Eggers may have also delivered one of the finest first features of all time. His command of the rhythm, tone and style of the film is jaw-dropping, each narrative twist and turn executed with frightening precision. This is career-making work, like Malick and Kubrick filtered through a nightmare. Every frame of Darin Blaschke’s cinematography is a work of art, especially within the 1.66:1 framing that gives the film an impossibly timeless look. Production designer Craig Lathrop and costume designer Linda Muir have pulled off some kind of miracle with their attention to detail and vivid recreation of the period setting. And seething underneath it is Mark Korven’s infernal, magnificent score, easily one of the finest horror scores ever composed.

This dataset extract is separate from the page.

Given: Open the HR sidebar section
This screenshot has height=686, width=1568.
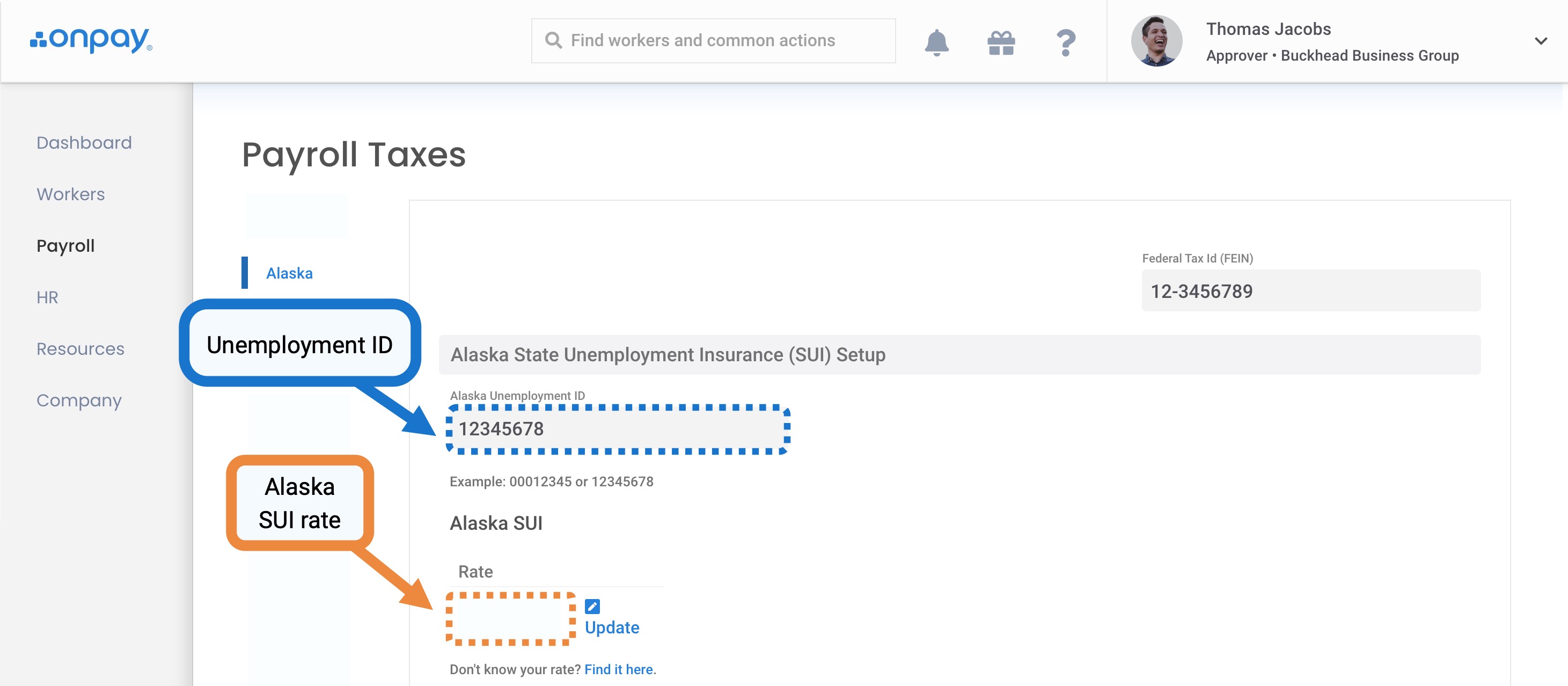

Eggers may have also delivered one of the finest first features of all time. This is career-making work, like Malick and Kubrick filtered through a nightmare.
The ensemble are also extraordinary, with Ralph Ineson and Kate Dickie lending the necessary gravitas and biblical fury as William and Katherine and capturing the deep-seated religious beliefs with startling conviction. The younger cast steal the film though, especially Anya Taylor-Joy as Thomasin, a young girl on the cusp of womanhood caught in the crossfire between her mother and father. As the film moves towards its devastating finale, and Thomasin is subjected to greater horror, she rises as the driving force of the film and must balance the enormous moral conundrums placed in her way. She’s complemented beautifully by Harvey Scrimshaw as Caleb, quiet and delicate, a boy who wants to be a man but whose religious beliefs prevent him from understanding what that might mean.
I could write pages and pages on the craftsmanship and intelligence of this film, but none of that matters in the experience of watching it. ‘The Witch’ left me in awe, shaken and disturbed and exhilarated. I was glued to every frame, poised on the edge of my seat, horrified and hypnotised by its diabolical spell. What Robert Eggers has created is a film to stand alongside the great horror films of cinema, next to ‘Nosferatu’ and ‘The Shining’ and ‘The Exorcist’, with a bold climax of haunting and infernal majesty. Rarely these days are horror films this intelligent, this poetic and this disturbing, or exceed the imposed parameters of their genre to be counted as a work of great cinema. ‘The Witch’ is a masterpiece in every way, already one of the best films of the year and easily one of the greatest horror films ever made.